# Isomerization???



## Puffin Afatty (Jun 10, 2008)

_:hubba: I dont even remember if that is the correct title/label???  I recall a device sold in the 70's that was supposed to give you all the thc possible out of your weed.  I think it was called isomerization.  rumors were that you could put street weed into it and get primo out.  Silly sounding, but there was some basis in fact for this thing, scientifically speaking.  _

_I'm not sure if it related, I also heard of putting dry ice on your weed and sealing it in a freezer for a while???_

_the basic idea in each instance was to convert all available cbd's, or what have you, into thc.  there was some suggestion of conversion of available thc to the delta 9 variety also.[ I recall there was a 1/2 life issue of the added carbon atoms]_

_I never tried any of these methods, and wondered if anyone else had experience or knowledge of them or the science???_:hubba:


----------



## Growdude (Jun 10, 2008)

Im skeptical. I thought CBD's where THC thats degraded.


----------



## ChatNoir (Jun 10, 2008)

THC is one of the 42 different cannabinoids, I do not believe it is possible though this is science, you should search and try. In addition isomerization sounds dangerous to me, changing the structure without changing the components has always its risks. This year at second semester, we will be doing this kind of experiments in school so I'll keep in mind and write a small research data on the subject.


----------



## Puffin Afatty (Jun 10, 2008)

Growdude said:
			
		

> Im skeptical. I thought CBD's where THC thats degraded.


 
_yes GD I too am skeptical.  I read in a bio chem book that thc comes directly from CBD, via conversion by UVB.  If that's true, I guess we never smoked thc before, if we grew indoors and didnt augment the UVB???  I dont quite believe it._


----------



## thief (Jun 11, 2008)

i remember the isomizer sold in the back of high times for alot of $$ at that time. i never knew anyone who had one. due to the name (iso)miser i just assumed it was an alcahol treatment. the picture if memory serves me kinda resembeled a nuclear reactor in shape.


----------



## Puffin Afatty (Jun 11, 2008)

thief said:
			
		

> i remember the isomizer sold in the back of high times for alot of $$ at that time. i never knew anyone who had one. due to the name (iso)miser i just assumed it was an alcahol treatment. the picture if memory serves me kinda resembeled a nuclear reactor in shape.


 
_yes, I could have seen it in HighTimes in the 70's????_:hubba:


----------



## BBFan (Jun 16, 2008)

I had an isomizer way back when.  It was simply a glorified unit to make iso-oil.  Alcohol, some bud, a 50watt lite bulb.  It just did all the work- a collossal waste of money- ah but I was young and foolish then!  So much better to be old and foolish- I can afford it now!


----------



## massproducer (Jun 19, 2008)

Isomerization is an additional chemical step that converts the less active delta 1-THC and delta 6-THC and delta 8-THC to the most active and potent form of THC, Delta-9.

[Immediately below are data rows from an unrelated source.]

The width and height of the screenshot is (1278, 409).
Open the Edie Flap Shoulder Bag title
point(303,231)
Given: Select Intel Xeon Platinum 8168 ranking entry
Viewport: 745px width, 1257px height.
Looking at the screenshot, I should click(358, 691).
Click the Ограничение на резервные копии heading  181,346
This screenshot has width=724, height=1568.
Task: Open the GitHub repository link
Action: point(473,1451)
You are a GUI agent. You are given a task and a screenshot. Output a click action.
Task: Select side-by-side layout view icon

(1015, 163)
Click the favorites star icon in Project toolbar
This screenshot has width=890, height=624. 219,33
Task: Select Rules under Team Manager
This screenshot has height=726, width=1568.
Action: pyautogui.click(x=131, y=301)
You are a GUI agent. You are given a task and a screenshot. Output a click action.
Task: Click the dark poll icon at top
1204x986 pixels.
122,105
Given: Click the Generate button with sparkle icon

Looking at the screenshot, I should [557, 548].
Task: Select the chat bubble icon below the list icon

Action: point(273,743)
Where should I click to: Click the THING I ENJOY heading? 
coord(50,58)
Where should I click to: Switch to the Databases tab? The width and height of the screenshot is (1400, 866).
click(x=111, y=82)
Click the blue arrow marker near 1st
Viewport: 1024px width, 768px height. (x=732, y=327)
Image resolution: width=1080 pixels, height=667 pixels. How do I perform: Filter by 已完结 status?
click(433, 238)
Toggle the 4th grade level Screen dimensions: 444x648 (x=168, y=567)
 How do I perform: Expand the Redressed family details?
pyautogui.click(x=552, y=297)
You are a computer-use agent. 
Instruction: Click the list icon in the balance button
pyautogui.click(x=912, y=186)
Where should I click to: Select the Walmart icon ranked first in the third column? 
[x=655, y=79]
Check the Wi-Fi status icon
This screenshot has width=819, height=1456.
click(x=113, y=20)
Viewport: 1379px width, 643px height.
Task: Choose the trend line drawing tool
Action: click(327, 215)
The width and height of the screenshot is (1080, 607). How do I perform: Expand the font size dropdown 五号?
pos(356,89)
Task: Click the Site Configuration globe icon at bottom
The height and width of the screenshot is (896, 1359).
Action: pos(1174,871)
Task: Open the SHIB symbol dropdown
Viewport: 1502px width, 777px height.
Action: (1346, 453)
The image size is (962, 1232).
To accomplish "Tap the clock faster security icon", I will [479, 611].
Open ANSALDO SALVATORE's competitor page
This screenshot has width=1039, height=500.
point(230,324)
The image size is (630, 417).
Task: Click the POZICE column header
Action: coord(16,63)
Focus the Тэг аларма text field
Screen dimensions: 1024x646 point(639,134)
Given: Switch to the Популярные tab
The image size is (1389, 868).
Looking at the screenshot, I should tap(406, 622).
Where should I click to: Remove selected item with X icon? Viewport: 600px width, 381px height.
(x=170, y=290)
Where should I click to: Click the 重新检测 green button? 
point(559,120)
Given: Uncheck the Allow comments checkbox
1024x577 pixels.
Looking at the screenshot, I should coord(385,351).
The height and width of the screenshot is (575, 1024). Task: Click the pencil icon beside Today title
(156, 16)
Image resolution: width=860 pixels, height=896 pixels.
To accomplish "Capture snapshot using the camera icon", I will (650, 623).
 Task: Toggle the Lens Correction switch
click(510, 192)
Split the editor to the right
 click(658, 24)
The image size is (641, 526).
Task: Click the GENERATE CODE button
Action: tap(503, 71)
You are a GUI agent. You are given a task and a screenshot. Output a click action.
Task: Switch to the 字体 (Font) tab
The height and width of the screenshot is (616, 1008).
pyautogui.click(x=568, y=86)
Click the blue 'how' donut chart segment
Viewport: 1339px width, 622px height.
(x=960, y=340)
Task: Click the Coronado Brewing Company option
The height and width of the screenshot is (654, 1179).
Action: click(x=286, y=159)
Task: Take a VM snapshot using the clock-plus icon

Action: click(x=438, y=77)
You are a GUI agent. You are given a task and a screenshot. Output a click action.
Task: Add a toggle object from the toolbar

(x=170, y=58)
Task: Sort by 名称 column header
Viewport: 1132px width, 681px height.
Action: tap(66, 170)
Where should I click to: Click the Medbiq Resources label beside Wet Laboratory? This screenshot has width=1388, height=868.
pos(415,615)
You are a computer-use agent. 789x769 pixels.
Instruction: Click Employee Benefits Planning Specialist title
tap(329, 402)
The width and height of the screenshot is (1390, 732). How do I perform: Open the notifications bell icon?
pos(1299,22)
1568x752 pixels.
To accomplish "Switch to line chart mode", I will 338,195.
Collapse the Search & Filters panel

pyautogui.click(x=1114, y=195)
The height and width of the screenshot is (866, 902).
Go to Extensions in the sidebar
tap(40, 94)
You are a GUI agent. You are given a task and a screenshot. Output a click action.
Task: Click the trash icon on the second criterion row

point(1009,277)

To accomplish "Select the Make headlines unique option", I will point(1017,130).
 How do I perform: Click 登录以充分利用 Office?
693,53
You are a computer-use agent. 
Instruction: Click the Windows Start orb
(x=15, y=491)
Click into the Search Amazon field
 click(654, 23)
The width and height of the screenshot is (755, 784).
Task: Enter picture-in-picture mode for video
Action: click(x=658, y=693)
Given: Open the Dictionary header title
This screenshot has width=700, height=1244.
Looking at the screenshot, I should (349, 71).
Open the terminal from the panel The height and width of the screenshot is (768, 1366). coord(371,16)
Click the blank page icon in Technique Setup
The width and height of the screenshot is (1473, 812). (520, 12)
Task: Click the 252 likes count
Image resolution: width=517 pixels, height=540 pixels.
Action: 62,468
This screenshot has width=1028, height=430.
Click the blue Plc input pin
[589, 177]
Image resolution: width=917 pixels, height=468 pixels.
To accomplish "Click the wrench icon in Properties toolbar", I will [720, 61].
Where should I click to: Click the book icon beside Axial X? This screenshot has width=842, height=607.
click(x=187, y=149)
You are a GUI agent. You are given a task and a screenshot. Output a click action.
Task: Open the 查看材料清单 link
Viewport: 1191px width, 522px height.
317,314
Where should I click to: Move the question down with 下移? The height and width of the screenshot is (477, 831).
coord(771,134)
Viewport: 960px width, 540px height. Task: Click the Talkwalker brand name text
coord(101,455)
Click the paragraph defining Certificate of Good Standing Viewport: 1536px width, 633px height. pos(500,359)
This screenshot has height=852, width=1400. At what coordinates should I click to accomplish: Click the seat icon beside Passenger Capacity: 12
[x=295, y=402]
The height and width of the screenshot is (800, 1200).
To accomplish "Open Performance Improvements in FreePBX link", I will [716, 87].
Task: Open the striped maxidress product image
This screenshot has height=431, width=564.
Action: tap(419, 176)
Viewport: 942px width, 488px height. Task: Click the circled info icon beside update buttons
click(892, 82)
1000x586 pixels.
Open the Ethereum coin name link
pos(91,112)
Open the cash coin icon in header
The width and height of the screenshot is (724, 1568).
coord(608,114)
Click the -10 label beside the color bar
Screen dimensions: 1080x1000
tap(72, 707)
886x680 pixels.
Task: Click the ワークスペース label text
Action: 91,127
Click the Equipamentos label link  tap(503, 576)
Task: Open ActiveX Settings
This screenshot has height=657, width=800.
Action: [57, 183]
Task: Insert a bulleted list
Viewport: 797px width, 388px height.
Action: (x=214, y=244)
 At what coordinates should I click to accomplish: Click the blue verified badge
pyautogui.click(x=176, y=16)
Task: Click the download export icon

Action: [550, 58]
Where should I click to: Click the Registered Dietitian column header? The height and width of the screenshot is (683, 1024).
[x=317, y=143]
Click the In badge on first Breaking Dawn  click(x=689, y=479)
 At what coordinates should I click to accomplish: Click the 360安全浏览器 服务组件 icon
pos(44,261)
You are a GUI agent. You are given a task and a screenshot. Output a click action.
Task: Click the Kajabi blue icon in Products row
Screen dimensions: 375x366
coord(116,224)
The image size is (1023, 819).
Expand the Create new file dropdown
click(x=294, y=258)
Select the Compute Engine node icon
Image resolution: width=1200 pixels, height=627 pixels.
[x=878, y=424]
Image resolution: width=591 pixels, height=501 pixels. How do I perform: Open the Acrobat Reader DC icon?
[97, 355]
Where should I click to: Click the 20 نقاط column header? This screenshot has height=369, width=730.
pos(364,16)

The most recent form of a Isomerization oil/product is *Budder*, Isomerization does work but it is not really something that can be done at home, you need a lab for this.  Budder has tested as the strongest Cannabis related product ever, with some samples testing at 99.6% THC.  

Budder is basically whipped Isomerized hash oil that is then cooled or frozen


----------